Florida reinstatement under Fla. Stat. § 605.0715 costs a flat $100 plus the delinquent annual report fees, and Florida is unusual in that reinstatement relates back to the date of dissolution (no gap in entity existence). California reinstatement of an FTB-suspended LLC requires filing all delinquent Statements of Information, paying the $20 per missed filing plus the $250 penalty per year, and paying all back $800 franchise taxes plus their own penalty and interest. The FTB issues a certificate of revivor under Cal. Rev. & Tax. Code § 23305b once the tax ledger is clean. Texas reinstatement after charter forfeiture under § 171.313 requires filing all delinquent reports, paying back tax and penalties, and filing an Application for Reinstatement with the Secretary of State along with a Tax Clearance Letter from the Comptroller.

None of this is fatal. All of it is expensive, and the bill scales non-linearly with time, because every state's interest clock compounds independently.

Where the 2019 rules catch people who were fine in 2016

Three changes worth naming, because each of them has quietly moved the failure mode since we wrote the 2017 piece.

The first is that economic-nexus registration is now routine.
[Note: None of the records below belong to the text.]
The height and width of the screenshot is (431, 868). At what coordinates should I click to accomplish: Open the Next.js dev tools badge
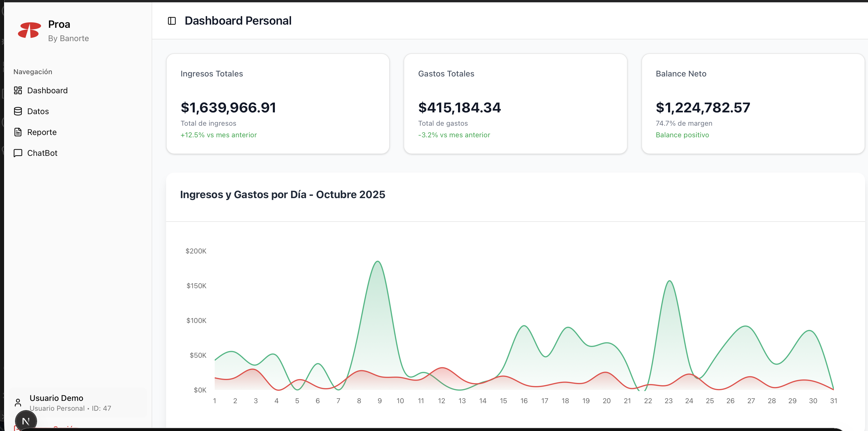(26, 421)
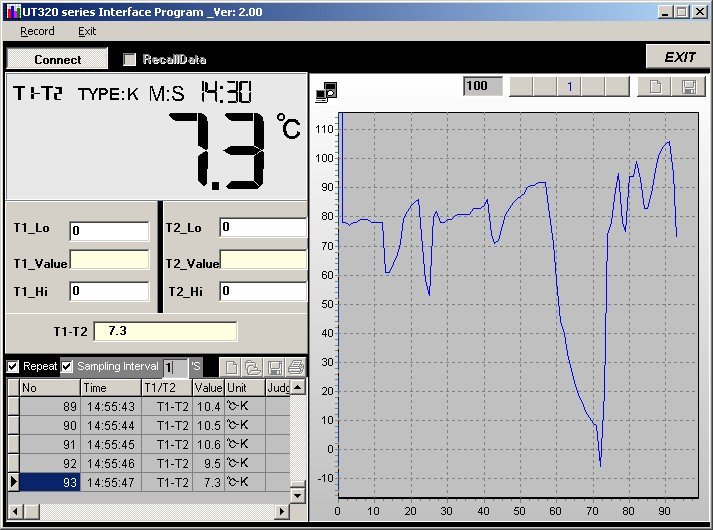This screenshot has width=713, height=530.
Task: Click the table's vertical scrollbar up arrow
Action: click(x=297, y=386)
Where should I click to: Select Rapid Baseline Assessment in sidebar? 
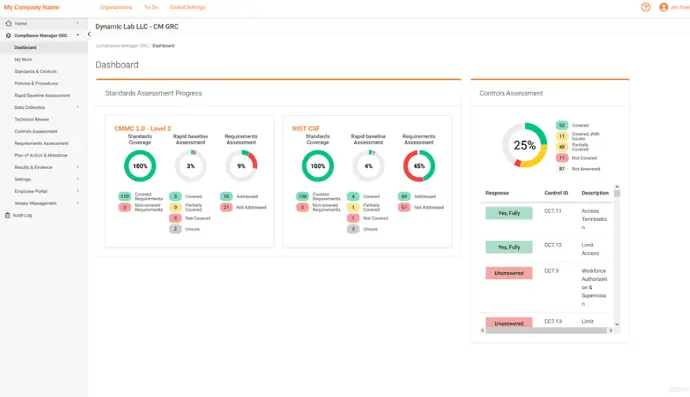click(x=42, y=95)
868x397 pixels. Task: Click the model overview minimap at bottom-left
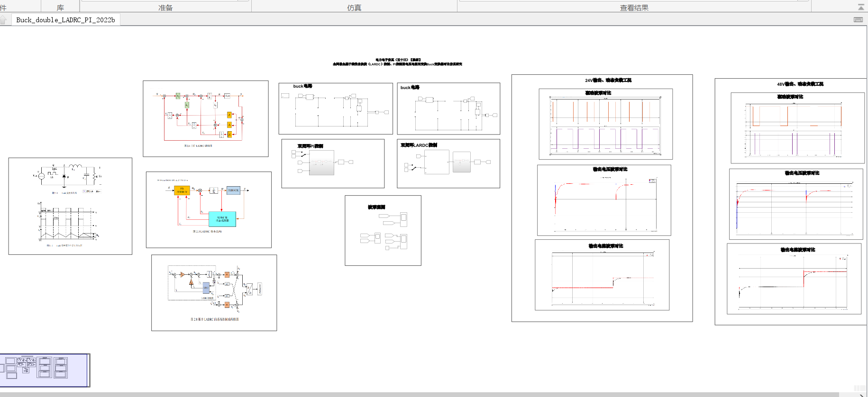(44, 370)
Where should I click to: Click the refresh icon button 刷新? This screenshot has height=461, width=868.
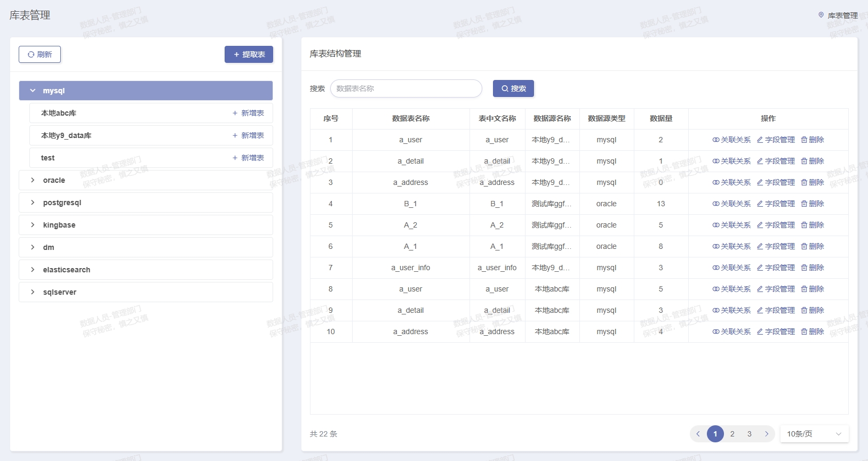click(39, 54)
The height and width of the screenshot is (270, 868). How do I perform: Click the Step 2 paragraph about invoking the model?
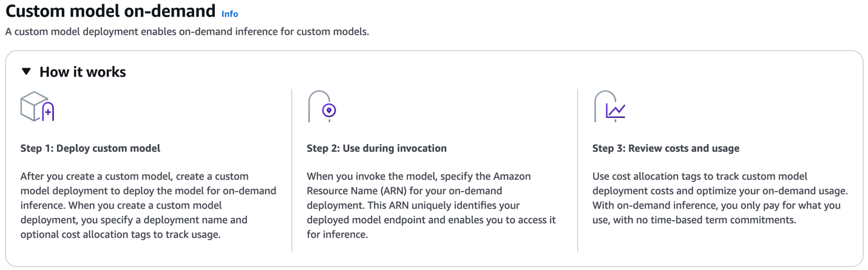[431, 205]
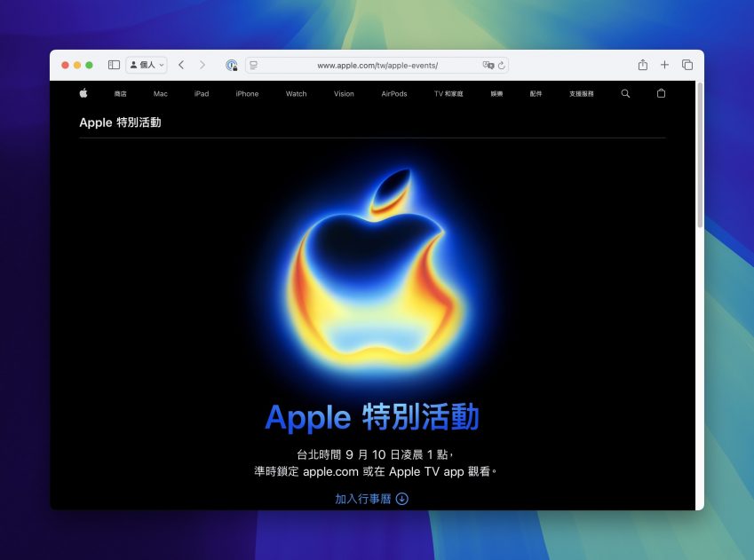The height and width of the screenshot is (560, 754).
Task: Select iPhone in the navigation bar
Action: tap(247, 93)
Before Wayfair, a company with a ten-person Delaware LLC sold into all fifty states and was registered in maybe two of them. After Wayfair, the same company is registered in ten or twelve. Each of those foreign qualifications has its own annual filing and its own penalty schedule, and the compliance surface is no longer one SOS; it is ten, plus ten departments of revenue, plus the home state.

The second is that state cross-referencing has improved. California's SOS and FTB have been actively matching records since 2018. Delaware's Division of Corporations tightened its good-standing workflow that same year. Florida's Sunbiz has cross-agency data flows with the Department of Revenue. The trick of quietly paying late and hoping nobody notices works less well than it did.

The third is that M&A diligence looks further back. A 2019 data room will pull good-standing certificates from every state the target is qualified in, and diligence counsel will check the dates. A three-year gap in Ohio or Illinois that nobody ever paid attention to becomes a closing-condition discussion when the acquirer's law firm flags it. The fix is still cheap in absolute dollars; the negotiating cost, and the cost of a delayed close, is not.

Rule of thumb

File the delinquent return first, pay what the state invoices second, pull a fresh good-standing certificate third, and run the same check across every state you registered in for sales tax after Wayfair by the end of the week. If the home state has already cancelled the entity, revive before touching anything else; every foreign qualification downstream is void until the parent is alive again, and fifteen downstream registrations cost fifteen times what two used to.